_Exercise details_:
Copy every row below word for word.

(Dataset records)

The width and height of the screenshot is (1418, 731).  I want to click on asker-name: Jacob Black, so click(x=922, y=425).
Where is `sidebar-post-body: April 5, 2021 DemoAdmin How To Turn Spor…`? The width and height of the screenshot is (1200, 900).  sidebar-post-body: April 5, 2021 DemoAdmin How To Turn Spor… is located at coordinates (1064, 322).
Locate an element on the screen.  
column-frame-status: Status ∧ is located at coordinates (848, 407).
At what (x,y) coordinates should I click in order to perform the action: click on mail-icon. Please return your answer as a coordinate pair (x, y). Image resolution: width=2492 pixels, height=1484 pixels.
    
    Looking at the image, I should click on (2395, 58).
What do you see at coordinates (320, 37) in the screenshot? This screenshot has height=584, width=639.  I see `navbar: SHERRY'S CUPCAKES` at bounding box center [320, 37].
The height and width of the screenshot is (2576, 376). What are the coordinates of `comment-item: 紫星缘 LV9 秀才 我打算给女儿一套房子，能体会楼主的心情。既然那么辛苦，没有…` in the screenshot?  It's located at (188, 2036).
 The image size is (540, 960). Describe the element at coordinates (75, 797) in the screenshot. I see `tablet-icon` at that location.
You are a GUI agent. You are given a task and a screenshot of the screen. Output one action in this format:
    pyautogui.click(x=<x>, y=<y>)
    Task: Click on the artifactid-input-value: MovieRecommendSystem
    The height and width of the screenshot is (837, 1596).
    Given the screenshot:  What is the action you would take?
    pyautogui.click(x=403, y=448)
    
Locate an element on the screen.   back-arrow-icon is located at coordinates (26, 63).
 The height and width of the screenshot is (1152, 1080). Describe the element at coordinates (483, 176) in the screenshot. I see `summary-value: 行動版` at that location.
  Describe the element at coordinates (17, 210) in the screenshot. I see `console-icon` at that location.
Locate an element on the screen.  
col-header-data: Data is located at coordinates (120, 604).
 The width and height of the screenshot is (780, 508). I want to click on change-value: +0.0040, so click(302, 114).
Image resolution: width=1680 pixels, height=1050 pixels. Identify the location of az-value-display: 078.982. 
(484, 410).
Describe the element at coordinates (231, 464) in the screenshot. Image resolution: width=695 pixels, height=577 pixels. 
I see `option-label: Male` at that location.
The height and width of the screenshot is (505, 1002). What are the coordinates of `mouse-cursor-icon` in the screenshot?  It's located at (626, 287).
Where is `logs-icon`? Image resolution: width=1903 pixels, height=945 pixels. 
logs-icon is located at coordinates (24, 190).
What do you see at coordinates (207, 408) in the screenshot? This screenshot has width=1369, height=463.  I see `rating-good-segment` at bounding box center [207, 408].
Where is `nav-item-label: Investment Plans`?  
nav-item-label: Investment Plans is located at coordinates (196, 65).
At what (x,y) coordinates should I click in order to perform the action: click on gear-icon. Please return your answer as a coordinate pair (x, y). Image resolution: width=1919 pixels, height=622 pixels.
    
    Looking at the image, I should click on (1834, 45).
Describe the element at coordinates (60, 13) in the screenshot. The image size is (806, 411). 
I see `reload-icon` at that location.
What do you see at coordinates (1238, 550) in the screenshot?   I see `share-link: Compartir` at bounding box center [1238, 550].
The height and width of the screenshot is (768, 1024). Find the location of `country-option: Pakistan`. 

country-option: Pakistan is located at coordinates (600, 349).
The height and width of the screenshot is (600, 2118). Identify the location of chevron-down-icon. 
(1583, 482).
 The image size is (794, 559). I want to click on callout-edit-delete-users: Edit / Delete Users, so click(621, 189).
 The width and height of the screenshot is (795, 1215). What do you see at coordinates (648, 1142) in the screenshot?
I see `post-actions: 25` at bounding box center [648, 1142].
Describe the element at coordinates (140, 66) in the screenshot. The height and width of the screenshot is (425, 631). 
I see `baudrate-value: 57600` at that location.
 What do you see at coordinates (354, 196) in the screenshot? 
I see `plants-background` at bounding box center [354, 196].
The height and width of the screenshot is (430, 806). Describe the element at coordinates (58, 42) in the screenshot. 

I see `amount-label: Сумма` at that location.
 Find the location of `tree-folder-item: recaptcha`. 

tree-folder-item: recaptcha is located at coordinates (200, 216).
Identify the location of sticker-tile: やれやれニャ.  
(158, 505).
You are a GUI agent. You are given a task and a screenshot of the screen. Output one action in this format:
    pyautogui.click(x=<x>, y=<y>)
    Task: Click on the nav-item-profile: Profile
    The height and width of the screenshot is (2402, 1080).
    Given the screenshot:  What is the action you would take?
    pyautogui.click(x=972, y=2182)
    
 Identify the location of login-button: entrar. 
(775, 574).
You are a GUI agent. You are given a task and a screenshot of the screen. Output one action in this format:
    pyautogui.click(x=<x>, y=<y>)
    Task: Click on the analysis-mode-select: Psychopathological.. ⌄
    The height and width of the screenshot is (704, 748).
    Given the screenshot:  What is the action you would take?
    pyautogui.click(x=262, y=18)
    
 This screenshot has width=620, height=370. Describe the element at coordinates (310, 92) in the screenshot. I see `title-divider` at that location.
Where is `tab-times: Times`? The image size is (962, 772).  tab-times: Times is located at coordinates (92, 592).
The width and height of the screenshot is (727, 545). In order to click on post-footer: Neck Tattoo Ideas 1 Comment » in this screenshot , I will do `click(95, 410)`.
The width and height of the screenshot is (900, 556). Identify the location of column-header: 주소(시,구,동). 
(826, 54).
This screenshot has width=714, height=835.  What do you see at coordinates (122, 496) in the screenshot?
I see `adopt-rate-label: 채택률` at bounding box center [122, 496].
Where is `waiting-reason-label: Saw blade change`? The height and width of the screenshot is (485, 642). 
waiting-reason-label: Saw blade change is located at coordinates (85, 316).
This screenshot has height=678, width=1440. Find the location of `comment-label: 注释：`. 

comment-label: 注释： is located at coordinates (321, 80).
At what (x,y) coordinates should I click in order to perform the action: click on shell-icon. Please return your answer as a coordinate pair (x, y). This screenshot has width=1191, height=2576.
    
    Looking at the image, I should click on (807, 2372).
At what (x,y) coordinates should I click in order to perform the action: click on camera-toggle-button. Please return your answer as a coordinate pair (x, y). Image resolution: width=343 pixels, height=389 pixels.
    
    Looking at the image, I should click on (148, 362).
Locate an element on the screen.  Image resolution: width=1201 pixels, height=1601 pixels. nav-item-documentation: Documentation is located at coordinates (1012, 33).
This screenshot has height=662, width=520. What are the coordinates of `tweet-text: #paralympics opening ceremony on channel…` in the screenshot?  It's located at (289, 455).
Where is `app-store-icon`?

(End Dataset records)

_Task response_:
The width and height of the screenshot is (1418, 731).  I want to click on asker-name: Jacob Black, so click(x=922, y=425).
Where is `sidebar-post-body: April 5, 2021 DemoAdmin How To Turn Spor…`? The width and height of the screenshot is (1200, 900).  sidebar-post-body: April 5, 2021 DemoAdmin How To Turn Spor… is located at coordinates (1064, 322).
Locate an element on the screen.  
column-frame-status: Status ∧ is located at coordinates (848, 407).
At what (x,y) coordinates should I click in order to perform the action: click on mail-icon. Please return your answer as a coordinate pair (x, y). Image resolution: width=2492 pixels, height=1484 pixels.
    
    Looking at the image, I should click on (2395, 58).
What do you see at coordinates (320, 37) in the screenshot? This screenshot has height=584, width=639.  I see `navbar: SHERRY'S CUPCAKES` at bounding box center [320, 37].
The height and width of the screenshot is (2576, 376). What are the coordinates of `comment-item: 紫星缘 LV9 秀才 我打算给女儿一套房子，能体会楼主的心情。既然那么辛苦，没有…` in the screenshot?  It's located at (188, 2036).
 The image size is (540, 960). Describe the element at coordinates (75, 797) in the screenshot. I see `tablet-icon` at that location.
You are a GUI agent. You are given a task and a screenshot of the screen. Output one action in this format:
    pyautogui.click(x=<x>, y=<y>)
    Task: Click on the artifactid-input-value: MovieRecommendSystem
    The height and width of the screenshot is (837, 1596).
    Given the screenshot:  What is the action you would take?
    pyautogui.click(x=403, y=448)
    
Locate an element on the screen.   back-arrow-icon is located at coordinates (26, 63).
 The height and width of the screenshot is (1152, 1080). Describe the element at coordinates (483, 176) in the screenshot. I see `summary-value: 行動版` at that location.
  Describe the element at coordinates (17, 210) in the screenshot. I see `console-icon` at that location.
Locate an element on the screen.  
col-header-data: Data is located at coordinates (120, 604).
 The width and height of the screenshot is (780, 508). I want to click on change-value: +0.0040, so click(302, 114).
Image resolution: width=1680 pixels, height=1050 pixels. Identify the location of az-value-display: 078.982. 
(484, 410).
Describe the element at coordinates (231, 464) in the screenshot. Image resolution: width=695 pixels, height=577 pixels. 
I see `option-label: Male` at that location.
The height and width of the screenshot is (505, 1002). What are the coordinates of `mouse-cursor-icon` in the screenshot?  It's located at (626, 287).
Where is `logs-icon`? Image resolution: width=1903 pixels, height=945 pixels. 
logs-icon is located at coordinates (24, 190).
What do you see at coordinates (207, 408) in the screenshot? This screenshot has width=1369, height=463.  I see `rating-good-segment` at bounding box center [207, 408].
Where is `nav-item-label: Investment Plans`?  
nav-item-label: Investment Plans is located at coordinates (196, 65).
At what (x,y) coordinates should I click in order to perform the action: click on gear-icon. Please return your answer as a coordinate pair (x, y). Image resolution: width=1919 pixels, height=622 pixels.
    
    Looking at the image, I should click on (1834, 45).
Describe the element at coordinates (60, 13) in the screenshot. The image size is (806, 411). 
I see `reload-icon` at that location.
What do you see at coordinates (1238, 550) in the screenshot?   I see `share-link: Compartir` at bounding box center [1238, 550].
The height and width of the screenshot is (768, 1024). Find the location of `country-option: Pakistan`. 

country-option: Pakistan is located at coordinates (600, 349).
The height and width of the screenshot is (600, 2118). Identify the location of chevron-down-icon. 
(1583, 482).
 The image size is (794, 559). I want to click on callout-edit-delete-users: Edit / Delete Users, so click(621, 189).
 The width and height of the screenshot is (795, 1215). What do you see at coordinates (648, 1142) in the screenshot?
I see `post-actions: 25` at bounding box center [648, 1142].
Describe the element at coordinates (140, 66) in the screenshot. The height and width of the screenshot is (425, 631). 
I see `baudrate-value: 57600` at that location.
 What do you see at coordinates (354, 196) in the screenshot? 
I see `plants-background` at bounding box center [354, 196].
The height and width of the screenshot is (430, 806). Describe the element at coordinates (58, 42) in the screenshot. 

I see `amount-label: Сумма` at that location.
 Find the location of `tree-folder-item: recaptcha`. 

tree-folder-item: recaptcha is located at coordinates (200, 216).
Identify the location of sticker-tile: やれやれニャ.  
(158, 505).
You are a GUI agent. You are given a task and a screenshot of the screen. Output one action in this format:
    pyautogui.click(x=<x>, y=<y>)
    Task: Click on the nav-item-profile: Profile
    The height and width of the screenshot is (2402, 1080).
    Given the screenshot:  What is the action you would take?
    pyautogui.click(x=972, y=2182)
    
 Identify the location of login-button: entrar. 
(775, 574).
You are a GUI agent. You are given a task and a screenshot of the screen. Output one action in this format:
    pyautogui.click(x=<x>, y=<y>)
    Task: Click on the analysis-mode-select: Psychopathological.. ⌄
    The height and width of the screenshot is (704, 748).
    Given the screenshot:  What is the action you would take?
    pyautogui.click(x=262, y=18)
    
 This screenshot has width=620, height=370. Describe the element at coordinates (310, 92) in the screenshot. I see `title-divider` at that location.
Where is `tab-times: Times`? The image size is (962, 772).  tab-times: Times is located at coordinates (92, 592).
The width and height of the screenshot is (727, 545). In order to click on post-footer: Neck Tattoo Ideas 1 Comment » in this screenshot , I will do `click(95, 410)`.
The width and height of the screenshot is (900, 556). Identify the location of column-header: 주소(시,구,동). 
(826, 54).
This screenshot has width=714, height=835.  What do you see at coordinates (122, 496) in the screenshot?
I see `adopt-rate-label: 채택률` at bounding box center [122, 496].
Where is `waiting-reason-label: Saw blade change`? The height and width of the screenshot is (485, 642). 
waiting-reason-label: Saw blade change is located at coordinates (85, 316).
This screenshot has height=678, width=1440. Find the location of `comment-label: 注释：`. 

comment-label: 注释： is located at coordinates (321, 80).
At what (x,y) coordinates should I click in order to perform the action: click on shell-icon. Please return your answer as a coordinate pair (x, y). This screenshot has width=1191, height=2576.
    
    Looking at the image, I should click on (807, 2372).
At what (x,y) coordinates should I click in order to perform the action: click on camera-toggle-button. Please return your answer as a coordinate pair (x, y). Image resolution: width=343 pixels, height=389 pixels.
    
    Looking at the image, I should click on (148, 362).
Locate an element on the screen.  Image resolution: width=1201 pixels, height=1601 pixels. nav-item-documentation: Documentation is located at coordinates (1012, 33).
This screenshot has height=662, width=520. What are the coordinates of `tweet-text: #paralympics opening ceremony on channel…` in the screenshot?  It's located at (289, 455).
Where is `app-store-icon`?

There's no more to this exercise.